Business Letter Purposes
Here are the various roles and most common types of business letters:
- Reference or recommendation – asking former employers, co-workers or clients to send you recommendation letters that can be enclosed when seeking a job
- Inquiry – Ask about job opportunities that are not posted based on research completed about a company
- Networking – Ask for an introductory meeting
- Counter-Offer – Once you have a job offer, sending a response to it
- Job Acceptance
- Employment Verification – asking one or more of a candidate’s employers to verify their work history
- Job Offer – Sending applicant specifics about offer including salary and start date
- Candidate Rejection – To inform a candidate they will not be hired
- Sending a business proposal
- Apology – when you made a mistake, missed an appointment or behaved poorly
- Appreciation – thanking employees, co-workers, colleagues, clients or anyone that deserves praise
- Congratulations – for a new job, promotion, work anniversary or personal milestone (got married, having a child)
- Resignation – this letter is sent to your immediate boss and should indicate when you are leaving
- Farewell – letting colleagues, clients and business associates know that you’ve taken a new job
- Retirement – when you’re retiring, what’s next and who the person’s point of contact is when you leave.
How to Format Business Letter
Choose standard, letter-sized paper (letterhead is preferable) and use an easy-to-read font style such as Arial or Times New Roman.

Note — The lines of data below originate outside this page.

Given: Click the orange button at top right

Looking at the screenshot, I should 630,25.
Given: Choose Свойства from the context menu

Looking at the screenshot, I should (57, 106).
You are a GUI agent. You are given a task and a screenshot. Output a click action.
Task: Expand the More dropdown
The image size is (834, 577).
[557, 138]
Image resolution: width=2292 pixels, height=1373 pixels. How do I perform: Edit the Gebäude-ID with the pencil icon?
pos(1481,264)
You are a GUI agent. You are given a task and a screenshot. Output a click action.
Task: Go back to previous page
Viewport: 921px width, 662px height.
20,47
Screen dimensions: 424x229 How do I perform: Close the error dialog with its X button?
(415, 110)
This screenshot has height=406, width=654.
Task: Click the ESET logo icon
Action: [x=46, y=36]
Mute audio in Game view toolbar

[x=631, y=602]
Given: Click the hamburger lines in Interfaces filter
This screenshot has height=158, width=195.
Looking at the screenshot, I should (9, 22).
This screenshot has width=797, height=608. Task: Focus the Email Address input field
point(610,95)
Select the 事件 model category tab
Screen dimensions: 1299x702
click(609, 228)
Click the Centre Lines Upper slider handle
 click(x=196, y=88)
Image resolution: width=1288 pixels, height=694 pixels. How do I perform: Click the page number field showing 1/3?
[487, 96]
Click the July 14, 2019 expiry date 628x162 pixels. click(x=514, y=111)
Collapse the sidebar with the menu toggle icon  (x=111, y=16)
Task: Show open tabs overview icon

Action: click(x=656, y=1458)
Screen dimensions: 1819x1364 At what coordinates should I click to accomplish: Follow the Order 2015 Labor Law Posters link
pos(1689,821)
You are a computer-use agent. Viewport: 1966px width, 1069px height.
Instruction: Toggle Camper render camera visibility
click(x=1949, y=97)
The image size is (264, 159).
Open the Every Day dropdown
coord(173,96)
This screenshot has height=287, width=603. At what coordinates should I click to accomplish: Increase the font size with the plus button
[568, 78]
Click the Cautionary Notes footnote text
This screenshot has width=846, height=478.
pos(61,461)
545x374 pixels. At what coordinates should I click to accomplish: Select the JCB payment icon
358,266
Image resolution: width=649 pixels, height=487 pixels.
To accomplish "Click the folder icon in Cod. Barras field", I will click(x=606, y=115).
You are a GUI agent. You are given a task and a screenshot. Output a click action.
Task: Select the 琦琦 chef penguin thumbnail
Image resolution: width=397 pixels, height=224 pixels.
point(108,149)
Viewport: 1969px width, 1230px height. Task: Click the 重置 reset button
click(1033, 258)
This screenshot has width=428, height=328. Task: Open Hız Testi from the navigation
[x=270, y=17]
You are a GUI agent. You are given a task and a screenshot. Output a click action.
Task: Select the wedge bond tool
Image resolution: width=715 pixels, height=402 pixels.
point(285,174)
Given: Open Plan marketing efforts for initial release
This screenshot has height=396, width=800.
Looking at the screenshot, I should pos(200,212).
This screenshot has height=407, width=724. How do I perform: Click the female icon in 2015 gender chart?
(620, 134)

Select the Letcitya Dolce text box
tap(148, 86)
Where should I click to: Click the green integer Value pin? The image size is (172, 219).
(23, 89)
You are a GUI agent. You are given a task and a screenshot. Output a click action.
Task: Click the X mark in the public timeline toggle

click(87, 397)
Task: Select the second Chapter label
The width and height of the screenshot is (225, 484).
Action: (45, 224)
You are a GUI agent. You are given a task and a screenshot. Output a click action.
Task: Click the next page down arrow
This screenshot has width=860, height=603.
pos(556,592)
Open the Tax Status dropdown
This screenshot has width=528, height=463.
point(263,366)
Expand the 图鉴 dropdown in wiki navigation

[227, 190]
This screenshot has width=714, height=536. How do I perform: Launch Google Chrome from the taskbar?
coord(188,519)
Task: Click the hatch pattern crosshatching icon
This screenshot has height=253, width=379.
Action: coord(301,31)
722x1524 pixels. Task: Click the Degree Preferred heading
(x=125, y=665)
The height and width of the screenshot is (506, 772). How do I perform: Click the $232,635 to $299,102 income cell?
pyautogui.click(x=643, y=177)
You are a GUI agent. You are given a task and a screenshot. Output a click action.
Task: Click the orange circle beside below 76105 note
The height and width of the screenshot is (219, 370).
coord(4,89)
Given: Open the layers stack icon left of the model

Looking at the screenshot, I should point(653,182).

Type it using 12-point font, black color and keep it to one page. Your letter should include the following seven elements and please make note of the dos and don’ts associated with a standard business letter format.
Business Letter Heading Elements:
DO include your company’s name, address, your phone number and email address.
DON’T provide your name or title.
DO use the correct date structure: Spell out month name, date and year.
DO use recipient’s name, title, company and address.
DO use Dear followed by their first name (if you know them) or formal name (i.e. Mr. Smith). Setting the right tone at the onset is important.
DON’T start he letter Hi, Hello, Hey or To Whom it May Concern.
DO left justify and single space each paragraph.
DO make it very clear why you’re sending the letter within the first paragraph. Be specific, direct, brief and professional.
DO include more specifics in the next one-two paragraphs
DO restate your purpose, follow up plans (for example, I will call you on _______________ to check-in) and thank the reader for their time in the closing paragraph.
DO use sign off words such as: Sincerely, Respectfully Yours, Best Wishes, Thank you, or All the Best.
DO include your name and title. If appropriate, include and denote your cell phone number.
DO write your signature in black or blue ink.
DO make note of what you’re enclosing and use the following format – Enclosure: what it is (i.e. Resume, Business Proposal, Contract, Invoice).
Learning how to write a business letter, will give off a great impression to clients, vendors, associates and employees. Snail mail isn’t dead – it has taken a hiatus (make sure you save a copy especially if you are renting a laptop). Knowing how to compose a letter to a company, establishing the right tone and knowing what to avoid helps put your best foot forward in any situation.